> Estratto selezionato
Marche, la ’ndrangheta non è più solo un’ombra

Il dossier annuale della Direzione nazionale antimafia allerta tutta la regione

Allarme 'ndrangheta, superlavoro per le forze dell'ordine

Allarme 'ndrangheta, superlavoro per le forze dell'ordine

Ancona, 3 marzo 2016 - Sempre più massiccia e incisiva, «sia quantitativamente che qualitativamente, la presenza della ‘ndrangheta» nelle Marche. E’ quanto emerso ieri dalla relazione annuale 2015 della Direzione nazionale antimafia, presentata in Senato.

Un’indicazione che trova conferme nell’attività della Direzione distrettuale antimafia di Ancona: nel territorio marchigiano di recente non sono mancati arresti di esponenti della criminalità organizzata calabrese, inchieste che hanno dimostrato come la ndrangheta si sia infiltrata nel tessuto economico regionale, dove rileva attività economiche per riciclare il denaro proveniente da affari illeciti. I guadagni dello spaccio di droga e delle estorsioni, solo per citarne alcuni, vengono reimpiegati in imprese edili, società legate al mondo dell’intrattenimento, anche se non ci sarebbero settori economici ‘risparmiati’ dalla colonizzazione.

> Dati forniti
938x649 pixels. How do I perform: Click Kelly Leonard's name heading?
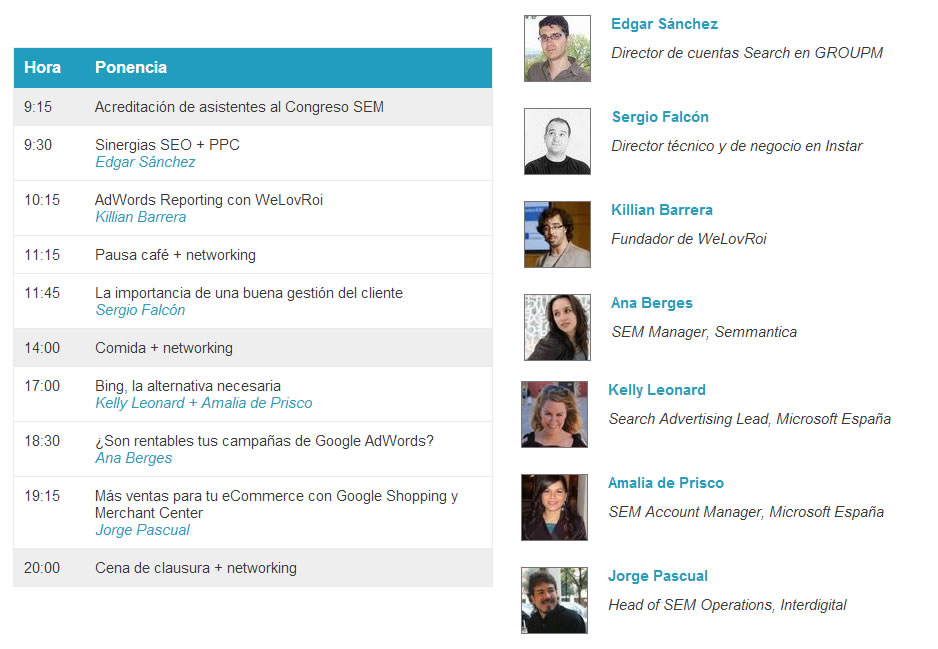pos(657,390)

> Cosa si chiede
Nell'articolo sulla 'ndrangheta nelle Marche, perché l'organizzazione rileva attività economiche nella regione? Spiegalo in una o due frasi. Il materiale non serve per lo svolgimento.

> Esito del compito
La 'ndrangheta rileva attività economiche nel territorio marchigiano per riciclare il denaro proveniente da affari illeciti. Tra questi l'articolo cita lo spaccio di droga e le estorsioni, i cui guadagni vengono reimpiegati per esempio in imprese edili e in società legate al mondo dell'intrattenimento.